The mortgage mess is more complicated than that, and, as with everything else in life, if you really want to understand it you’re going to have to (gulp) *think*. Mark Chu-Carroll’s Good Math, Bad Math has the best explanation I’ve seen.
First, read “Economic Disasters and Stupid Evil People”:
The situation is both very complicated and very simple.
The simple version? People made lots and lots of stupid loans that couldn’t be repaid.
Of course, it’s not really that simple.
(Like I said: complicated.)
Then you might want to read his explanation of a normally sensible practice called “tranching” and how the Wall Street dingbats perverted it to squeeze out a little more fast cash.
You can follow up by reading “Bad Probability and Economic Disaster; or How Ignoring Bayes Theorem Caused the Mess”:
One of the big questions that comes up again and again is: how did they get away with this? How could they find any way of taking things that were worthless, and turn them into something that could be represented as safe?
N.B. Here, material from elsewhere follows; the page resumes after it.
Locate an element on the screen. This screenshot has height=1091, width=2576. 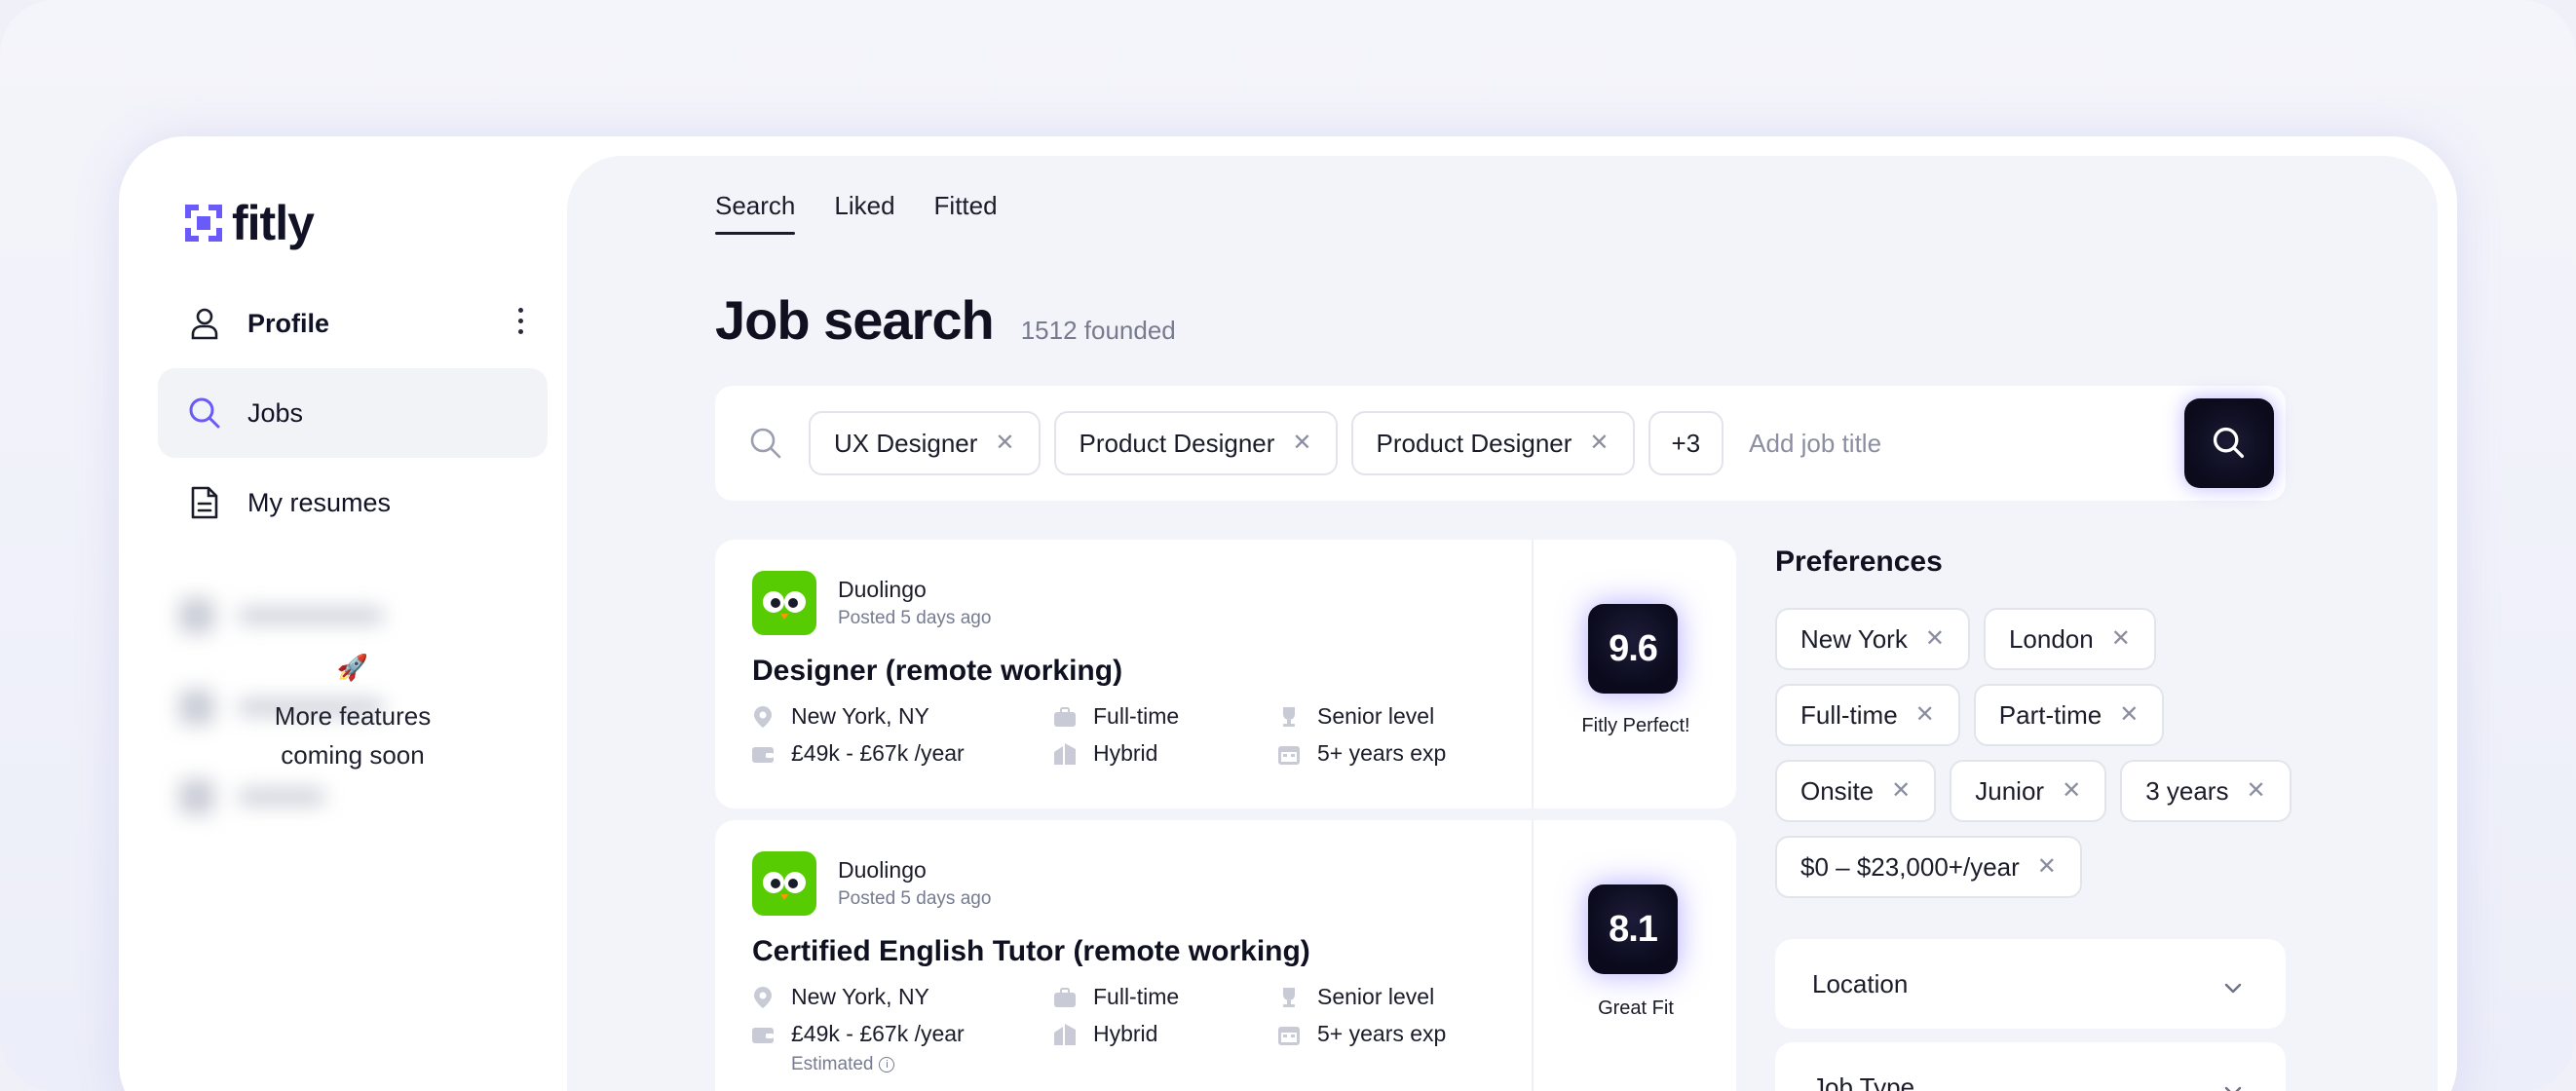
more-chips-button: +3 is located at coordinates (1686, 443).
The answer is that they cheated in the math.
And “How Mortgages Turned into a Trillion Dollar Disaster”:
What really created the disaster is a combination of leverage – that is, borrowing money to amplify an investment, and derivatives – fancy investments that are really nothing more than bets.
Truly understanding this mess takes more time and thought than blaming minorities. But it’s worth putting in the work.